● WORK ITEM: Would you please output the lines of the data below from the one containing "Task: Click the bar chart icon in sidebar" to the end, exactly and with nothing added?

= = = = =

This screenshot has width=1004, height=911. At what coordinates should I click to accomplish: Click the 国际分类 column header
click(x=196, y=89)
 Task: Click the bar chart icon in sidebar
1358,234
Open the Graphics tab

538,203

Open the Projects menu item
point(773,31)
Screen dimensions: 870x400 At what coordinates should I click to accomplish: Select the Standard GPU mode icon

= = = = =

● WRITTEN RESPONSE:
 Task: Click the bar chart icon in sidebar
1358,234
Open the Graphics tab

538,203

Open the Projects menu item
point(773,31)
Screen dimensions: 870x400 At what coordinates should I click to accomplish: Select the Standard GPU mode icon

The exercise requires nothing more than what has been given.